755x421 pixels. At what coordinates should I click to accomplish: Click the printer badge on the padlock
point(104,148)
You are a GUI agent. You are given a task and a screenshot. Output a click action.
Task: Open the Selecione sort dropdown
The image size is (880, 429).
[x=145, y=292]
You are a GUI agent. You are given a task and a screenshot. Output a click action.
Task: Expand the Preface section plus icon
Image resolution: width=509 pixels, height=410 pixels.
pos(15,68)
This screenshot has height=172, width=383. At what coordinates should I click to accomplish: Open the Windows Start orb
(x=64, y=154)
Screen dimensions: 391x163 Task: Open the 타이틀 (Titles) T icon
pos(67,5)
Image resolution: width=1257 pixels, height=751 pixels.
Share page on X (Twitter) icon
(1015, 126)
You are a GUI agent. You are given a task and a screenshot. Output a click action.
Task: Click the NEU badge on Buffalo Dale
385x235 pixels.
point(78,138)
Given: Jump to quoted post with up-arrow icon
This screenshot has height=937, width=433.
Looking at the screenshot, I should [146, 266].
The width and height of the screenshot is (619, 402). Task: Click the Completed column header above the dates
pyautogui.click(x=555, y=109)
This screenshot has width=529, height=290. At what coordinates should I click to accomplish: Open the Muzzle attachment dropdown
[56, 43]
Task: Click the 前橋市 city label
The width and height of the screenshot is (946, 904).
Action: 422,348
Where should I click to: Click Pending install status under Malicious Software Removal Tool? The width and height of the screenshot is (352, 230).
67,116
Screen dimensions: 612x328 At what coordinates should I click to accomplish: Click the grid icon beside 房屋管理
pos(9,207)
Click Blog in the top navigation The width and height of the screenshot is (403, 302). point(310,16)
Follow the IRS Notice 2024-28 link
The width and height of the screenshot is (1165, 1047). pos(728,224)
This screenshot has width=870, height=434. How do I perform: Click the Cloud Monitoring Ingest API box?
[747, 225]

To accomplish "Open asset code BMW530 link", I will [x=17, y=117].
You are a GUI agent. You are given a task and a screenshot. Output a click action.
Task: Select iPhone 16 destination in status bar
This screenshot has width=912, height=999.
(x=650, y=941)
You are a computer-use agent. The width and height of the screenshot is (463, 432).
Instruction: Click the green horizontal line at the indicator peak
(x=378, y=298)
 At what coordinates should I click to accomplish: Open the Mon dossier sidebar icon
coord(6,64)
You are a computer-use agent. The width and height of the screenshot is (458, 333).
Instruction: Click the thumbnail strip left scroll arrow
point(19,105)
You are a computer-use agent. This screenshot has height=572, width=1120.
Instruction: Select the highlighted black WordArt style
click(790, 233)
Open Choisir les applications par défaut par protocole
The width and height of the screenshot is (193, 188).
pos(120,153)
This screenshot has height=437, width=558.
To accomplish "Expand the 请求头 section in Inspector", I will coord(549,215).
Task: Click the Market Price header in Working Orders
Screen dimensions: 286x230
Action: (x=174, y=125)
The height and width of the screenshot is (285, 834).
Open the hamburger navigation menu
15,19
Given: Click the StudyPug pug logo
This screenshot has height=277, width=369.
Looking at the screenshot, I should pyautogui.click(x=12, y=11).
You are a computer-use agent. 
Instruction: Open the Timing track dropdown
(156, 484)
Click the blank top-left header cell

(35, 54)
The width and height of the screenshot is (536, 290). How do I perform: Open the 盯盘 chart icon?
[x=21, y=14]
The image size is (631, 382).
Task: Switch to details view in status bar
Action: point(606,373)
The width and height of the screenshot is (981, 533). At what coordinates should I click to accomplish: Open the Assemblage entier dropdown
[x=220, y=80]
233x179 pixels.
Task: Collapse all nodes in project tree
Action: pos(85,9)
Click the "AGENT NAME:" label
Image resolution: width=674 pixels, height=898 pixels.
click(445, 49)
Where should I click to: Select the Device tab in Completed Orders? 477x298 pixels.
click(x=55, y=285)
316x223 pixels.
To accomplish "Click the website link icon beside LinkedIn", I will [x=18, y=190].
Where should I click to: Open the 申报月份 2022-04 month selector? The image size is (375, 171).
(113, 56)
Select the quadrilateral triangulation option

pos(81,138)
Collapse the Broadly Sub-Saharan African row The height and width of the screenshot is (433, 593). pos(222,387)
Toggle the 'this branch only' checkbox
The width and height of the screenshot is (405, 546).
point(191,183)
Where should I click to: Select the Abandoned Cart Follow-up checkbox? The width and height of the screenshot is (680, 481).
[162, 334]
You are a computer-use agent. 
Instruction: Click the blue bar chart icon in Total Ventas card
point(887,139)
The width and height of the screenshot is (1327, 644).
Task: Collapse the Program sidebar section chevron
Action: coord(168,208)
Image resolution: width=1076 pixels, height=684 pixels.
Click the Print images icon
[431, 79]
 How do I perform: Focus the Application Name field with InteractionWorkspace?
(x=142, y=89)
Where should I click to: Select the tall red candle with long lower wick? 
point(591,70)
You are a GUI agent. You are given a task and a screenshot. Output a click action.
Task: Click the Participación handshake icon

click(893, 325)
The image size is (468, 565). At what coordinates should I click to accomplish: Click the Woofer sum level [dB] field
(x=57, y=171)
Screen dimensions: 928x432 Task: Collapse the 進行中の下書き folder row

────────────────────────────────────────

In the material above, transcribe exactly the lines beginning at the one with "is (458, 333)." and ending at the one with "You are a computer-use agent. This", both included.

You are a computer-use agent. The width and height of the screenshot is (458, 333).
Instruction: Click the thumbnail strip left scroll arrow
point(19,105)
You are a computer-use agent. This screenshot has height=572, width=1120.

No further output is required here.